[INFORMATION PROVIDED]
○ ○ ○ ○
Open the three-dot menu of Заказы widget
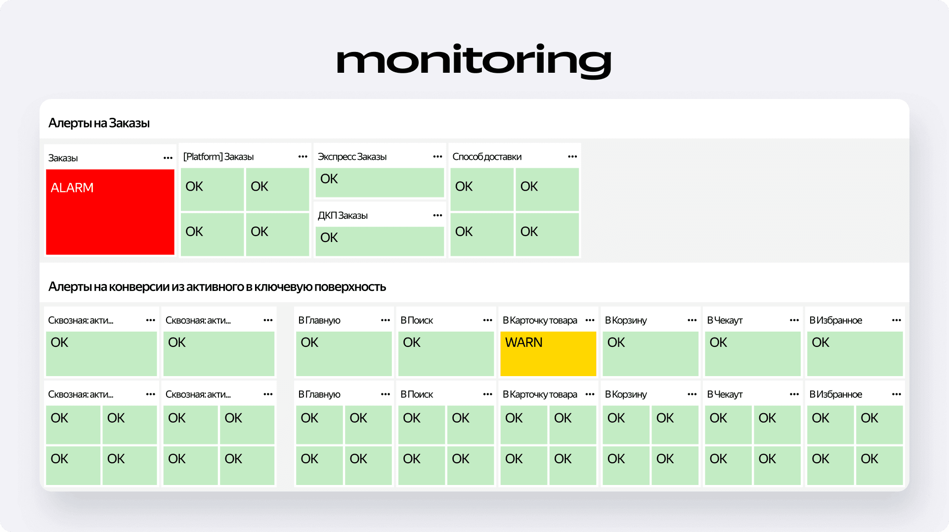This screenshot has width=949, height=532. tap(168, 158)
○ ○ ○ ○
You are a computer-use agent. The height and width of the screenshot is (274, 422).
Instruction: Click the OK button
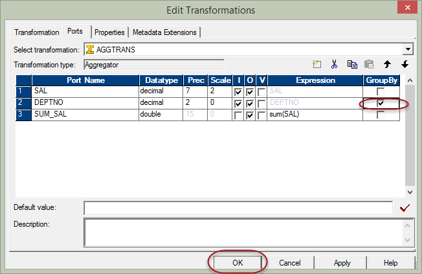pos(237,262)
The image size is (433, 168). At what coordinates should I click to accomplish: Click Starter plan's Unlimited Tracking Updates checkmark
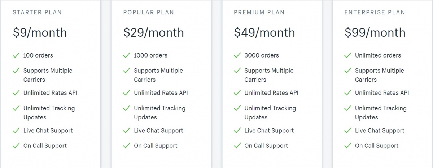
○ ○ ○ ○
[PROBLEM DETAILS] Copy out everything from the line containing "You are a computer-use" down to the line containing "The image size", replacing "OK button" with "Confirm button" and keeping every other word the same. Don't include the pictures.

[EXERCISE SOLUTION]
You are a computer-use agent. The height and width of the screenshot is (274, 422).
Instruction: Click the Confirm button
pos(237,262)
The image size is (433, 168). At what coordinates should I click to accomplish: Click Starter plan's Unlimited Tracking Updates checkmark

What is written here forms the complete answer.